Concrètement : un maître d'ouvrage ne peut pas amputer d'office la rémunération de son promoteur d'une retenue de 5 %. S'il veut une sûreté équivalente, il doit la stipuler.

En pratique
La retenue de garantie de 5 % ne s'applique pas au contrat de promotion immobilière. Si vous la voulez, écrivez-la dans le contrat.

Ce qu'il faut faire

  • À la signature du CPI : faire stipuler expressément la responsabilité du promoteur sur le choix des intervenants, les procédés d'exécution et la conformité des ouvrages. C'est cette clause qui, seule, dispense de prouver sa faute.
  • En cas de désordre : ne pas se contenter d'assigner le promoteur. Attraire aussi les entreprises et leurs assureurs, dont la responsabilité contractuelle pour faute reste, elle, directement mobilisable.
  • Dans l'écriture judiciaire : formuler systématiquement des demandes subsidiaires. Dans cette affaire, le maître de l'ouvrage a perdu sur les volets roulants faute d'avoir présenté, à titre subsidiaire, une demande contractuelle contre le promoteur.
  • Sur le calendrier : l'action pour désordres intermédiaires se prescrit par dix ans à compter de la réception (article 1792-4-3 du code civil). Ce délai court, il ne se négocie pas.

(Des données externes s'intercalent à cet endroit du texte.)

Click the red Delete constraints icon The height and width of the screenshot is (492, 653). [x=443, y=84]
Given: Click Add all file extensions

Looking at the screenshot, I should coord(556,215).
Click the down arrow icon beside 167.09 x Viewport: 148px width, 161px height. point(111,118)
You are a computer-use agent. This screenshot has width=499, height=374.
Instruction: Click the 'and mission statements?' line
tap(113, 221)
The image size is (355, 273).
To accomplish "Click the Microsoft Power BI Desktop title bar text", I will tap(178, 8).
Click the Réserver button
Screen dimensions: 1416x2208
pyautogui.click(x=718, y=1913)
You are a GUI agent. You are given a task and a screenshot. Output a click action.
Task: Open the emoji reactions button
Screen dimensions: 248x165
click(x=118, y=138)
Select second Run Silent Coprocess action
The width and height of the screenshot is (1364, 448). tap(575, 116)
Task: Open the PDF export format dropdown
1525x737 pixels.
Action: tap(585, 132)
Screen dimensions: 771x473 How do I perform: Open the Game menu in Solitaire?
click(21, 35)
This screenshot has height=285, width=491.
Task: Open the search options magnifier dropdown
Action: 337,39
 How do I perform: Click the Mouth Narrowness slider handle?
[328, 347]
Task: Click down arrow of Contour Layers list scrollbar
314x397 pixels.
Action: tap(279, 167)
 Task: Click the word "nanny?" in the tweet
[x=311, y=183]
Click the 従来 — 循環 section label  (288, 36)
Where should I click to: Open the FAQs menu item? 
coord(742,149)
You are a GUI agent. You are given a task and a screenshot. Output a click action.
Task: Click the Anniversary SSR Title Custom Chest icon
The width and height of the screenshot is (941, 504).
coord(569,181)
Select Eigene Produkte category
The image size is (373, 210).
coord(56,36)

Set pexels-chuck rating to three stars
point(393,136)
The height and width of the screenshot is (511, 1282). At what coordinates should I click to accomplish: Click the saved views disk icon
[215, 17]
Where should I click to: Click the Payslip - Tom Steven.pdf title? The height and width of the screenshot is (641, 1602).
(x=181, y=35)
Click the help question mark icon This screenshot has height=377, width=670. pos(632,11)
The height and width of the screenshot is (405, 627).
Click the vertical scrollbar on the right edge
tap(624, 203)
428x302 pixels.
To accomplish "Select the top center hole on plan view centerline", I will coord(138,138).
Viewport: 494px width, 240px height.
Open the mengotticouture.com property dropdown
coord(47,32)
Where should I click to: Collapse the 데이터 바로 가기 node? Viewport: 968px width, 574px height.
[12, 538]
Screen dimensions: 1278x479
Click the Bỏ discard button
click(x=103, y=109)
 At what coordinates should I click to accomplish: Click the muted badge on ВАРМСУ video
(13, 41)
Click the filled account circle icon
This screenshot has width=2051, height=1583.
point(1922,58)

C'est une jurisprudence que nous mobilisons régulièrement, chez DELCADE, pour les maîtres d'ouvrage et opérateurs implantés dans les Hauts-de-France comme ailleurs : sur un contrat de promotion immobilière, la responsabilité du promoteur pour désordres intermédiaires ne se plaide utilement que si le contrat a été rédigé pour cela.